After a long weekend, it is time to get back into the swing of things.
THE KEY ECONOMIC LANDMARKS WE PASSED
- New Home Sales: 412K vs. 430K est.
- CaseShiller 20 City Composite MoM: -0.2% vs. 0.0% est.
- Pending Home Sales: 3.3% vs. 0.5% est.
It was a mixed bag again for housing numbers. New home sales were weak while pending sales improved and were above expectations. The supply of new homes rose from 5.6 to 6.0 so there seems to be an issue with demand for the traditional single family home. However, with prices moderating as shown by the CaseShiller numbers, the proper balance between supply and demand might come together. Prices declined on a monthly basis for the 20 city composite for the first time since the start of 2012. Additionally, the YoY number has been slowing down over recent months.

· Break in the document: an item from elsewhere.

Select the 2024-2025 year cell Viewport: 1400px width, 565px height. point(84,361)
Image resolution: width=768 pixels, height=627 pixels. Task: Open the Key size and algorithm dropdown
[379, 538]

All-in-all, the housing market is still on track.
2. Durable Goods: 22.6% vs. 8.0% est.
Always a volatile and confusing data point, durable goods kept to its reputation again. The vast majority of the gain was due to a 318% jump in civilian aircraft orders which attributed to a 74.2% gain in transportation. Removing the transportation sector paints a much different picture as orders declined 0.8% in July on estimates of a 0.5% gain. However, with a healthy revision for the prior month, the net effect is less worrisome. Unfilled orders in the manufacturing category were up which points to continued fuel for the economic engine.
3. Q2 GDP: 4.2% vs. 3.9% est.
The number keeps getting better. Since the revision was only 20bps, there are not a whole lot of new things to say. Much of the revision came from changes to exports and inventories which was anticipated due to trade balance data released prior. With one more revision left before we see the final print, we seem to have escaped falling into recession by the standard definition (i.e. two quarters of negative growth).
LAST WEEK’S MARKET IN THE REAR-VIEW: “Volume Low, Prices High”
After poking above 2,000 on the S&P 500 to start the week, equities moved in the narrowest closing price range of the year (~6.5 points). Volume was no where to be found even as stocks made new all-time highs. The S&P 500 experienced the two lowest volume days of 2014 last week as the average volume for the week was less than 70% of the average for the year. Traders shrugged off Iraq, Ukraine, mixed housing data, a confusing durable goods number, and other items in favor of drooling over keyboards in anticipation of a final long weekend to celebrate the end of summer. The 10 Year Treasury saw persistent buying action throughout the week as sovereign debt in Europe saw yields erode into the negative zone (e.g. German 2 yr Bund).
LOOKING THROUGH THE WINDSHIELD
It is all about manufacturing and payrolls this week. Recent months have continued to show strength in both of these areas and further evidence of a solid footing will bode well for the rest of the year. I would like to see a good number for vehicle sales and additional narrowing of the trade balance as well.
Historically, September has been a bad month for stocks so we’ll get some clues on how Q3 will end during the week. After pushing through all-time highs and settling in last week, prices seem fairly stable at these levels. Iraq, Russia, and interest rates will be the main downward catalyst in the near future while housing numbers, corporate earnings, and labor markets could provide a further boost upward.